Understanding Cervical Stenosis


our spinal cord is a cable full of nerves similar in diameter to your little finger. Electrical signals passing through these nerves carry information between the brain and the various body parts. Through this cable, the brain receives sensory information from the body, and sends motor commands to the muscles. The spinal cord travels within a protective canal created by the bones and joints of the spinal column, which is divided into cervical (neck), thoracic (mid back), and lumbar (low back) regions.

Stenosis is a medical term that describes abnormal narrowing of a canal. For example, coronary stenosis is narrowing of a coronary artery in the heart, which can lead to a heart attack. Spinal stenosis is narrowing of the canal through which the spinal cord travels. When this stenosis occurs in the cervical spine (neck), it is called cervical stenosis.

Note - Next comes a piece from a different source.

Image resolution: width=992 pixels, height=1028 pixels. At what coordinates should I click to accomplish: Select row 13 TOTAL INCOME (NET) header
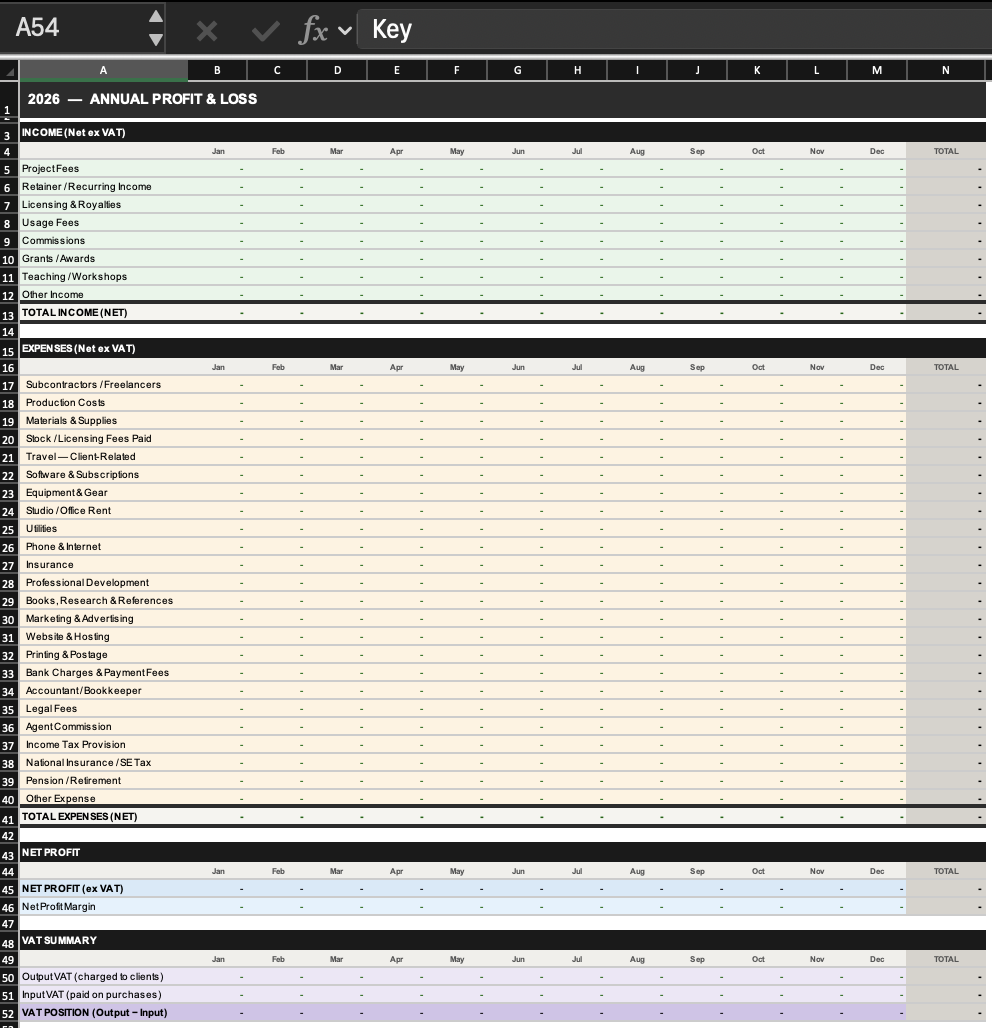tap(8, 313)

Cervical stenosis usually results from degenerative, arthritic changes to the bones and joints of the spinal column. Therefore it becomes more common with aging. In the general population, only about one in twenty adults have cervical stenosis. However, that incidence is doubled for those over 70.

As we age, our bones and joints naturally succumb to daily wear and tear, in a process known as arthritis. Arthritic joints can become enlarged or deformed, as is typically seen in arthritic knuckles in the hands and fingers. When these arthritic deformities occur in the cervical spine, overgrown joints, ligaments, or bone spurs can crowd into the spaces reserved for the spinal cord and nerves, resulting in cervical stenosis, and pressure on the spinal cord and nerves.

If this pressure becomes sufficiently advanced, electrical signals in the spinal cord can be interrupted, and the ability of your brain to communicate with your body becomes impaired. This can result in numbness in the hands and fingers, loss of dexterity, weakness, or poor balance. Pressure on the nerves can also result in pain into the arms and hands.

In general, cervical stenosis symptoms tend to be mild, and do not require aggressive intervention. Physical therapy for core and neck strengthening, postural training, and skeletal stabilization slows or reverses the progression of arthritic damage. Most people with stenosis can learn to manage their symptoms and prevent recurrences.

However, in some instances, arthritic cervical stenosis is advanced, causing severe pain, weakness, or functional loss. In other instances, stenosis may be caused by tumors or fractures. When these occur, whatever the cause, surgery may be warranted, and entails enlarging the narrowed spinal, giving the spinal cord and nerves more space to travel freely.